The strong link between prosodic expression in speech and gesture has been established through ample empirical evidence that prosodic prominence, prosodic phrasing as well as floor management is expressed and processed in a multi-modal fashion.
However, the exact functional and formal relationship between the different modalities is still not well understood:
First, we lack knowledge about which aspects of prosodic expression, namely signal features such as pitch movements or rather structural features such as information structure, are actually reproduced across modalities. To shed light on this issue, I will present a recent series of analyses (Wagner et al., in press), where this question was tackled with a newly developed methodological approach: Listeners were asked to "reproduce" acoustically presented utterances in a drumming task. The results revealed that the patterns of drumming intensities closely resemble patterns of perceptual prominence gathered with established annotation schemes, and involving both prosodic experts and naive listeners. However, as unveiled by a Random Forest Analysis, the gestural reproductions of prosody were driven comparatively stronger by signal cues than by linguistic structure. Also, we found different strategies for the gestural interpretations of prosodic patterns: a largely signal-driven, and a more integrative strategy.

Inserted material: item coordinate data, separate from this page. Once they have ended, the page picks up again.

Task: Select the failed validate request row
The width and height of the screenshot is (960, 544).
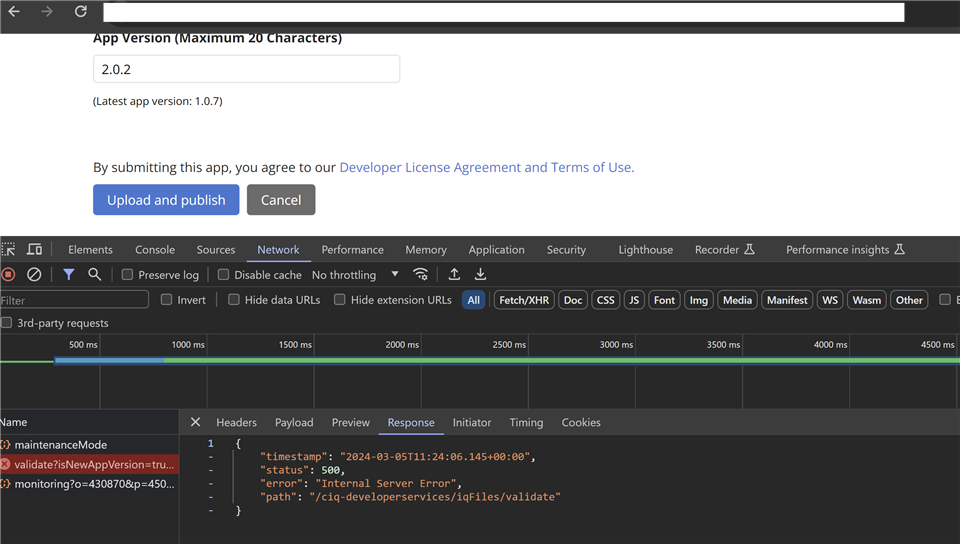Action: click(88, 464)
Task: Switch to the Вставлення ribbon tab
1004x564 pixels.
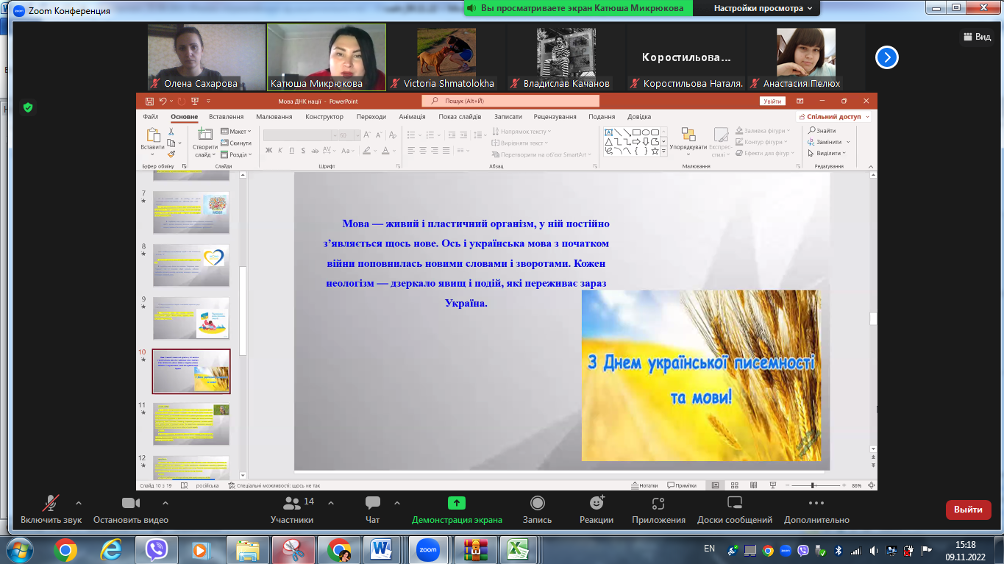Action: coord(226,116)
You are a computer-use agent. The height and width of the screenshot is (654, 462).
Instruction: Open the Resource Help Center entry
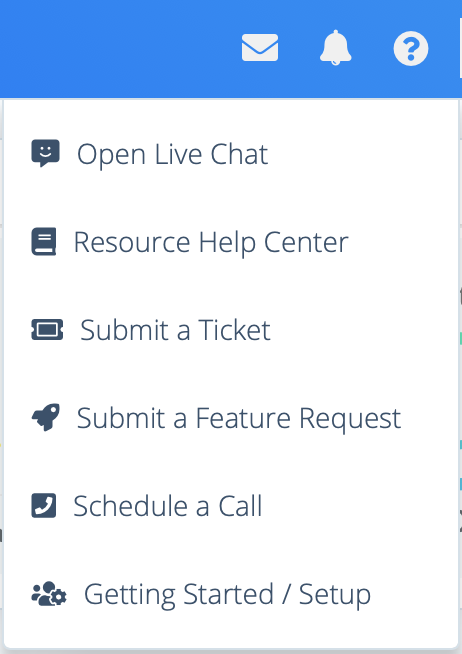click(x=211, y=242)
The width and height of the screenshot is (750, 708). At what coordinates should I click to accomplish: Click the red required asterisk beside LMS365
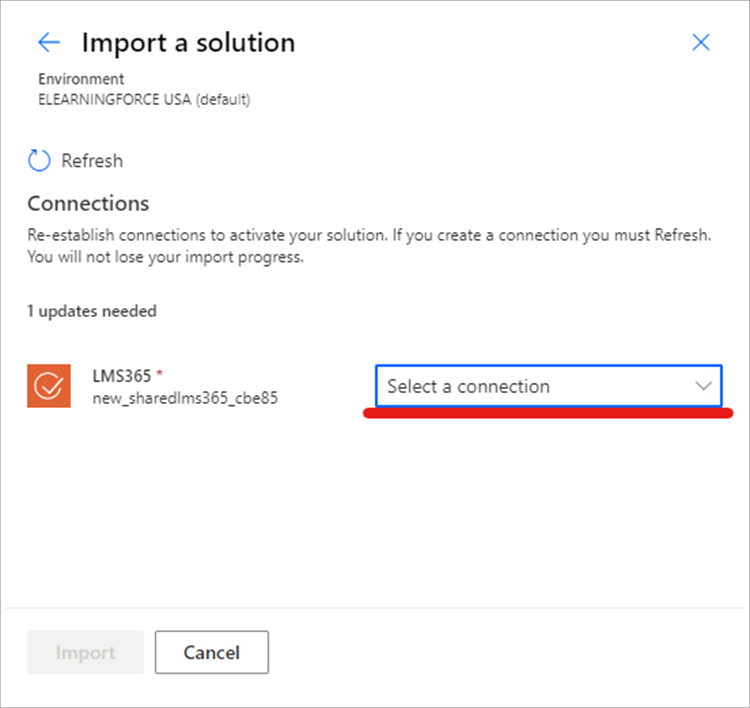click(x=159, y=375)
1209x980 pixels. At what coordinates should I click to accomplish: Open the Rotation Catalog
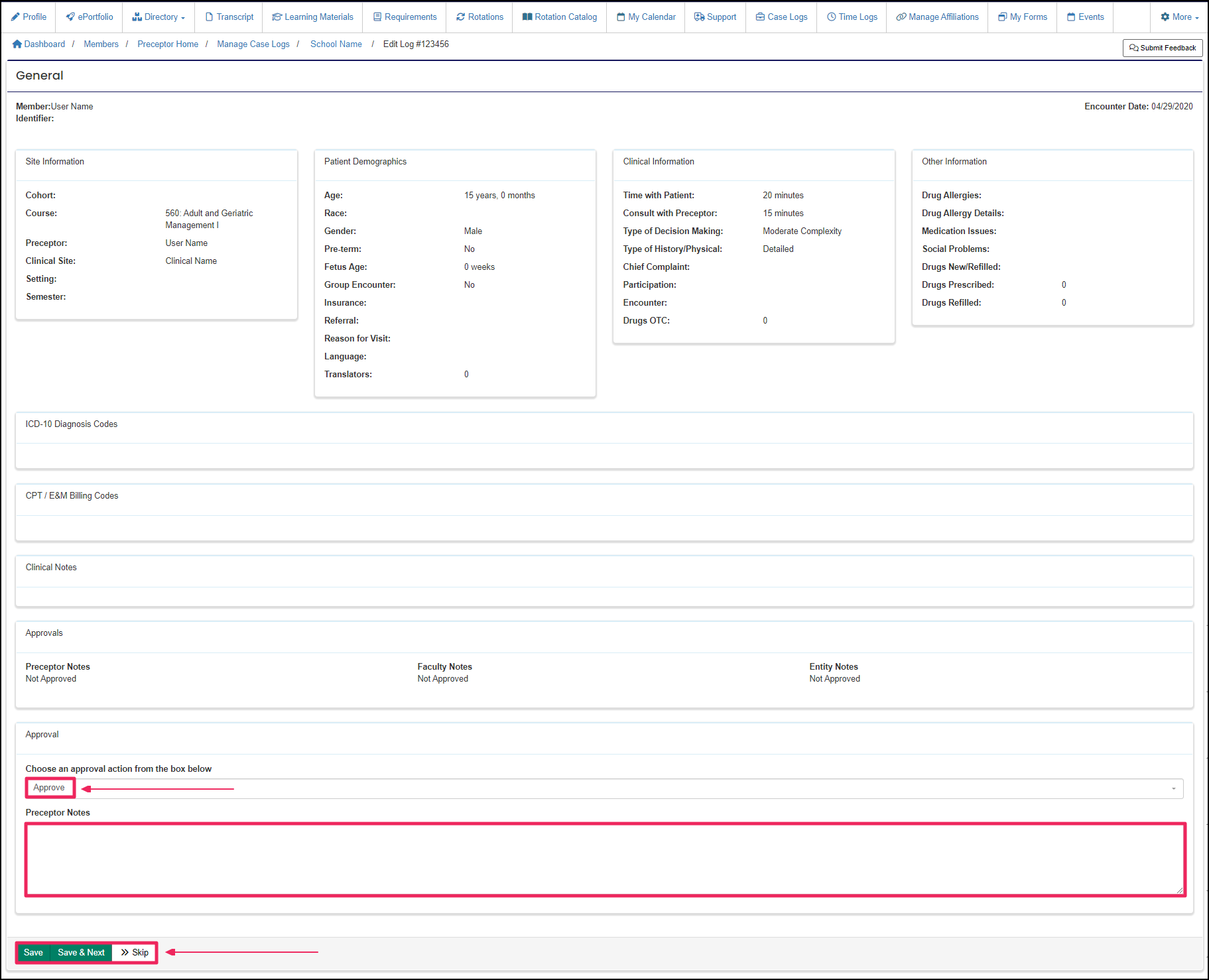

Second, we do not know much about the flexibility or stability of the cross-modal link in prosodic expression. While speech economy models predict a flexible relationship depending on communicative demands and cross-modal compensation, a strong view of cross-modal congruence predicts a stable cross-modal co-ordination. To explore this issue, I will present a series of recent studies of semi-spontaneous, task-oriented interaction (Wagner and Bryhadyr, 2017; Wagner et al., 2019a; 2019b; in prep.) aiming at a better understanding of the impact of (1) information structure and (2) visibility between interlocutors on the cross-modal link in prosodic expression. Our results once again confirm a strong cross-modal temporal co-ordination. Furthermore, we detected a systematic modulation of this co-ordination as a function of communicative demands: In important or unpredictable contexts, co-speech movements occur later and align tightly with corresponding pitch peaks if interlocutors can see each others' hands. Also, a lack of facial visibility between interlocutors leads to a significantly earlier production of corresponding co-speech movements.
In summary, our results show that co-speech movements in general can express a rich set of signal and structural cues inherent in speech prosody, and that the degree of temporal co-ordination between speech and co-speech movements is a function of communicative needs.
As a side result, we found that cross-modal prosodic link also extends to co-speech movements such as drumming or manual moves on a game board, which are not gestures in the traditional understanding of the term.
Wagner, P. and N. Bryhadyr (2017). Mutual Visibility and Information Structure Enhance Synchrony between Speech and Co-Speech Movements. Journal of Multimodal Communication Studies 4(1-2): 69-74.
Wagner, P., Cwiek, A., and B. Samlowski (in press). Exploiting the speech-gesture link to capture fine-grained prominence impressions and listening strategies. Journal of Phonetics.
Wagner P., Bryhadyr, N., Schröer, M., and B. Ludusan (2019a). Does information-structural acoustic prosody change under different visibility conditions? In: Proceedings of the International Congress of Phonetic Sciences 2019, Melbourne, Australia.
Wagner P., Bryhadyr N., and Schröer M. (2019). Pitch Accent Trajectories across Different Conditions of Visibility and Information Structure - Evidence from Spontaneous Dyadic Interaction. Proceedings of Interspeech 2019, Graz, Austria.
Wagner, P. et al. (in prep.). The temporal co-ordination between speech prosody and co-speech movements as a function of communicative needs.